Des problèmes de la vie quotidienne font également irruption au sein des histoires respectives de Gide et d'Alain-Fournier. En effet, malgré le caractère fictionnel des récits qui aurait pu permettre une idéalisation du quotidien, les auteurs ont choisi de montrer à la fois les bons côtés d'une vie banale mais également ce qui peut arriver de plus grave. Les problèmes d'argent ont notamment une grande place au sein des deux romans. Nous pouvons prendre l'exemple de la famille Vedel dans Les Faux-Monnayeurs.

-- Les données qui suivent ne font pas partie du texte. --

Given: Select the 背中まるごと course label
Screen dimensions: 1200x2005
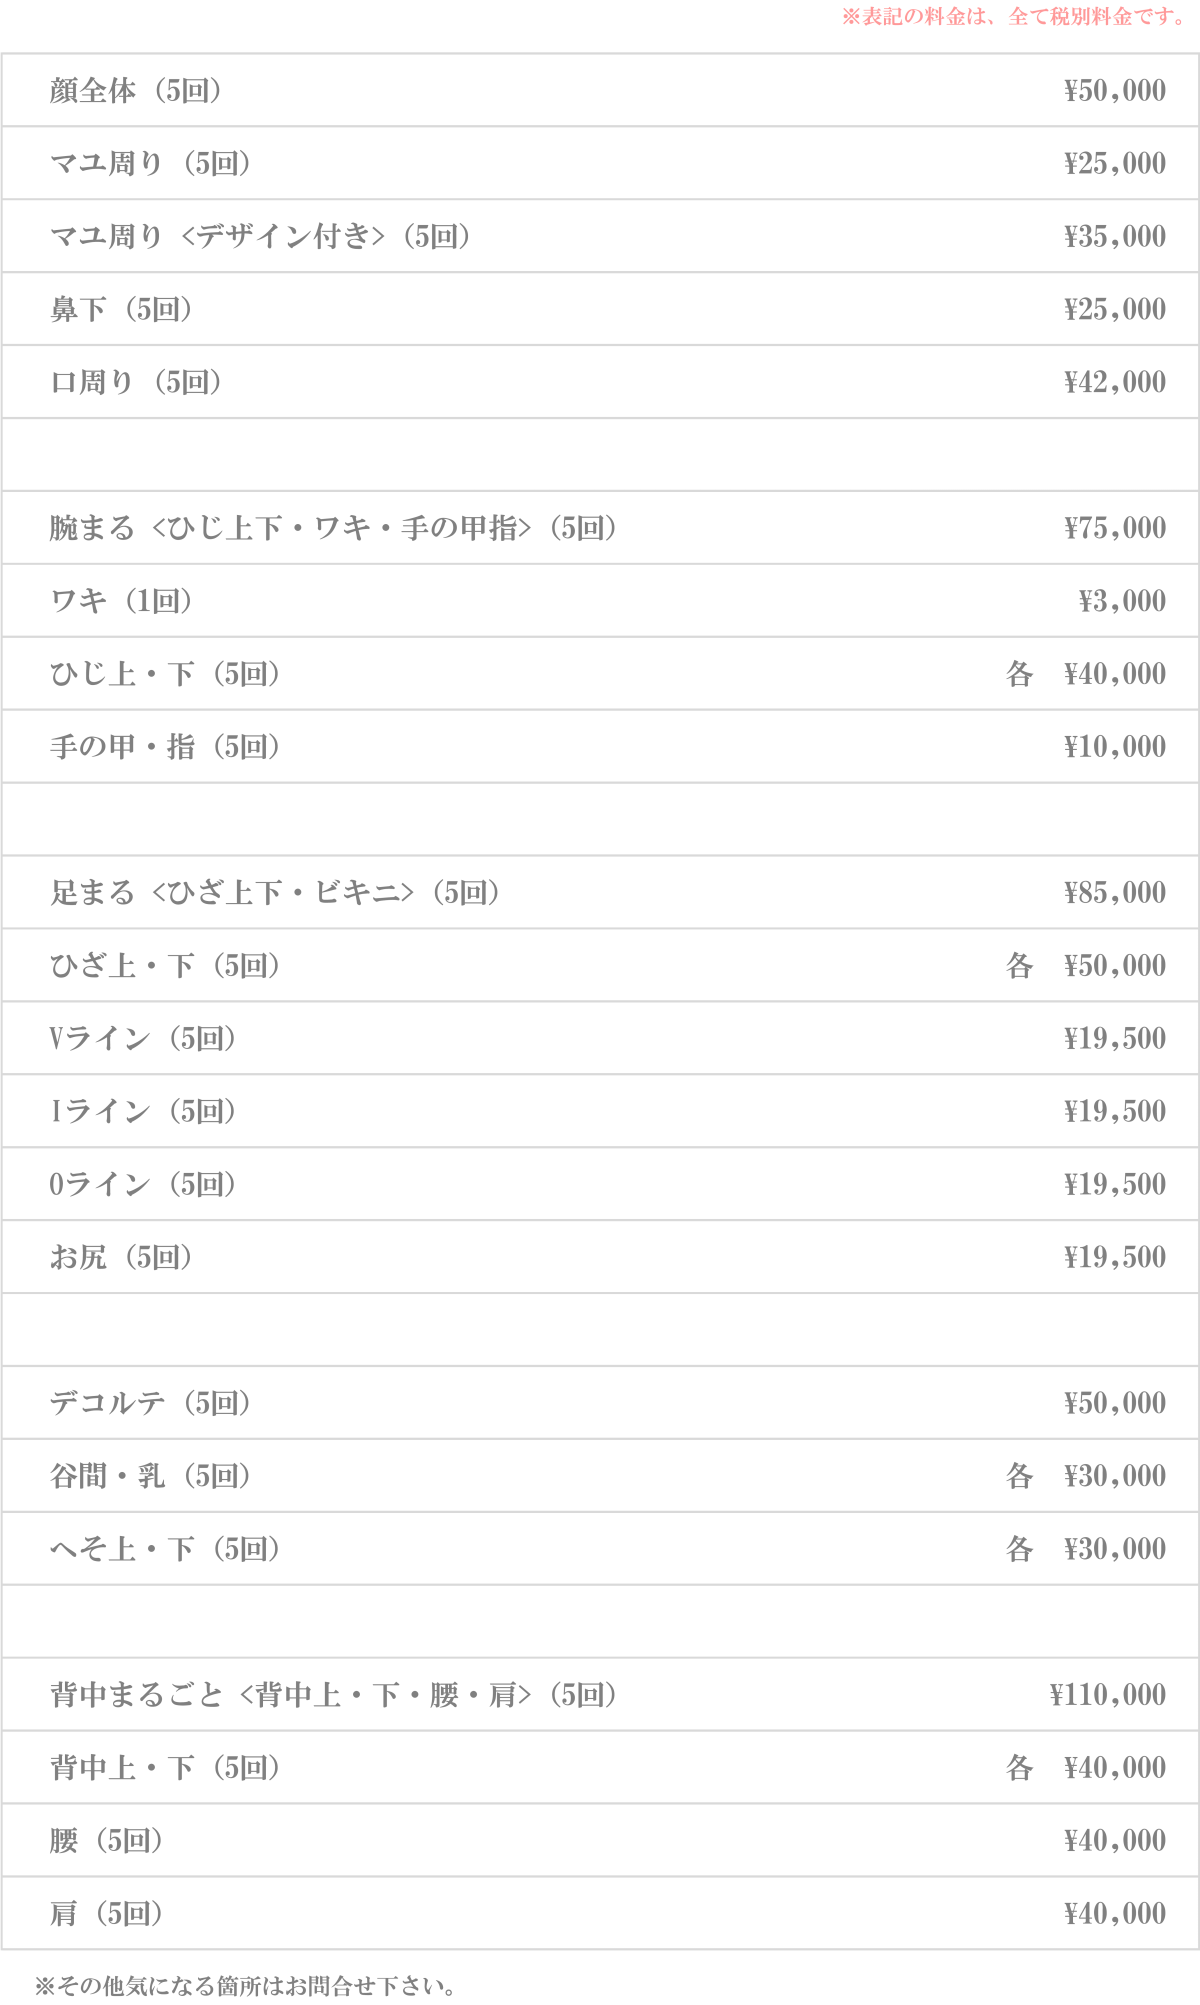Looking at the screenshot, I should coord(333,1696).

La pension va plutôt mal financièrement, au point que Rachel est obligée de demander de l'argent à Édouard : « Mais n'allez pas croire que cela aille très mal, reprit-elle. Simplement c'est un moment difficile, parce que certains créanciers se montrent

impatients. » (FM, p. 237) Ce manque d'argent entraîne également selon Alain Goulet des « Problèmes de personnel (la petite bonne qui arrive de Strasbourg, le répétiteur qui veut être payé...) 53. » De la même façon, dans Le Grand Meaulnes, nous assistons à la ruine de la famille de

Galais :

Déjà M. de Galais était ruiné sans que nous le sachions. Frantz avait fait des dettes et ses anciens camarades — apprenant sa disparition... ont aussitôt réclamé près de nous. Nous sommes devenus pauvres; Mme de Galais est morte et nous avons perdu tous nos amis en quelques jours. (GM, p. 248)

L'isolement causée par la ruine, associé à la mort de Mme de Galais montre encore davantage que le

quotidien des personnages n'est absolument pas idéalisé. Les personnages sont confrontés à des soucis qui peuvent également arriver dans la vie réelle. C'est pourquoi le quotidien peint par les deux auteurs renforce l'illusion d'un cadre de vie tranquille.

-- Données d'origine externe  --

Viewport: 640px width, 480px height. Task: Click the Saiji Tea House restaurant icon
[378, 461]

Ainsi, un cadre de vie tranquille a été construit grâce à la mise en place de lieux rassurants en contraste avec l'inconnu ou encore grâce à la description d'un quotidien qui, par son rythme et ses activités, paraît tout à fait ordinaire. Toutefois, comme nous l'avons dit, dans Les Faux-

Monnayeurs, cette impression n'est que temporaire, les lieux d'ancrage deviennent vite aussi

perturbants que les lieux inconnus au contraire de l'univers de Sainte-Agathe qui reste paisible. Quoi qu'il en soit, cette représentation, temporaire ou non, cache en réalité un désordre important, désordre dont les entités relationnelles sont les premières victimes.

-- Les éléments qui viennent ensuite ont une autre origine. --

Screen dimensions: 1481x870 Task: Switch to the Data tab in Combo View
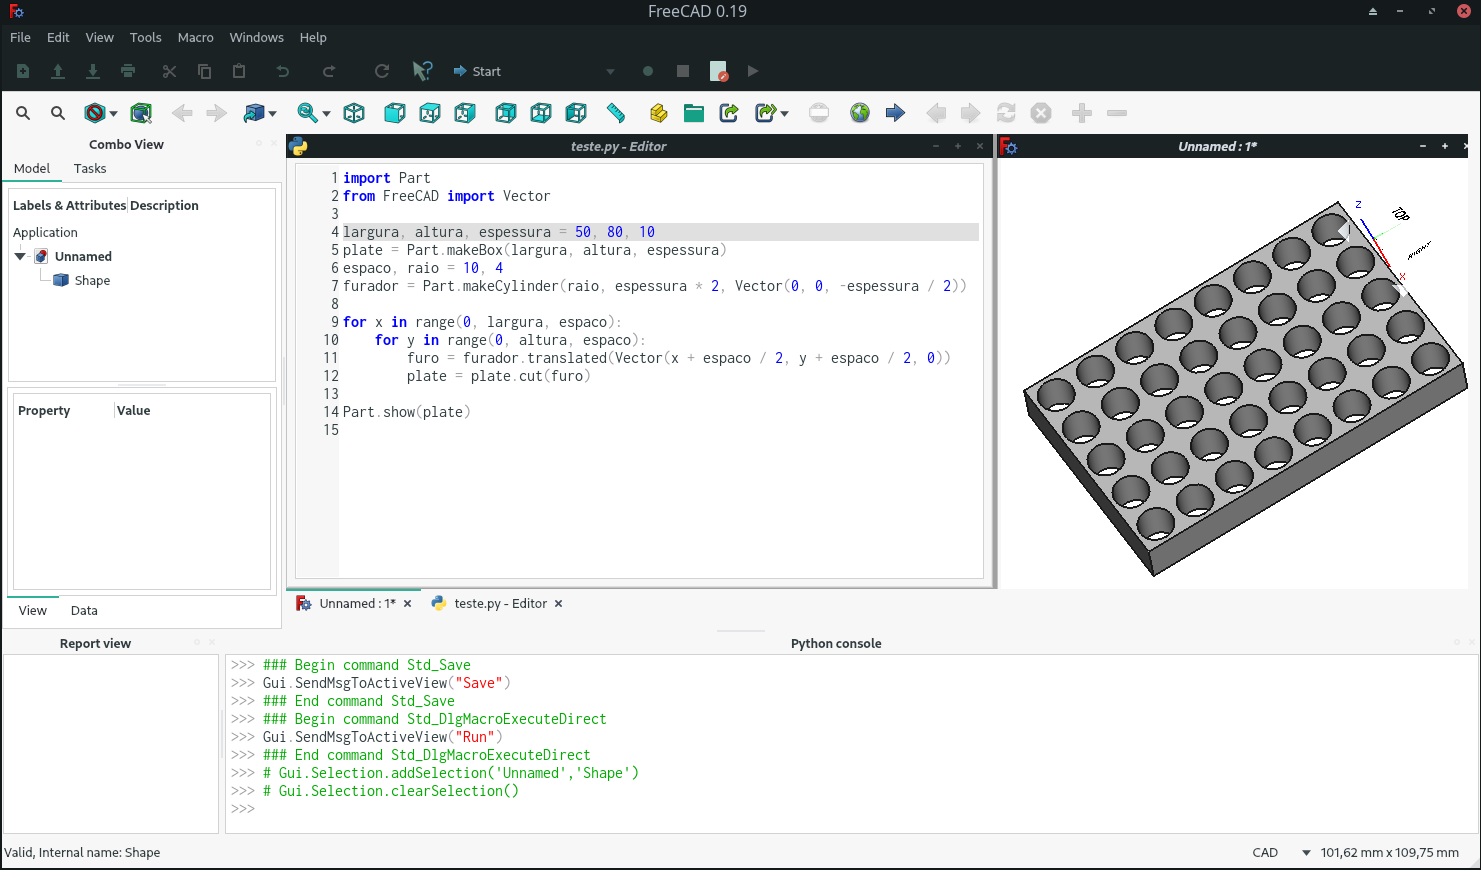tap(84, 610)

II – Autrui comme source de chaos : la fatalité des relations sociales

Les relations sociales sont un composant à part entière de notre existence dans la mesure où nous sommes confrontés à autrui au quotidien. De cette vie en communauté sont nés plusieurs types de relations qui peuvent être facteurs de bonheur comme de malheur. Mais, il semblerait que dans

Les Faux-Monnayeurs et dans Le Grand Meaulnes, autrui ne soit uniquement source de chaos. Les

relations amoureuses sont condamnés à échouer. La figure familiale est ébranlée. La définition de l'amitié comme relation sincère est mise à mal. Par conséquent, les bénéfices habituellement tirés des liens construits avec les autres sont dans les deux romans absents. Une nouvelle fois – nous le

répétons – il ne s'agit pas d'affirmer que les issues des relations sociales présentés dans le roman sont extraordinaires, puisque dans la vie réelle, les échecs sont également nombreux, mais dans ces mondes diégétiques, ils sont non seulement non nombreux mais inévitables. C'est pourquoi les relations sociales participent à la mise en échec du monde diégétique.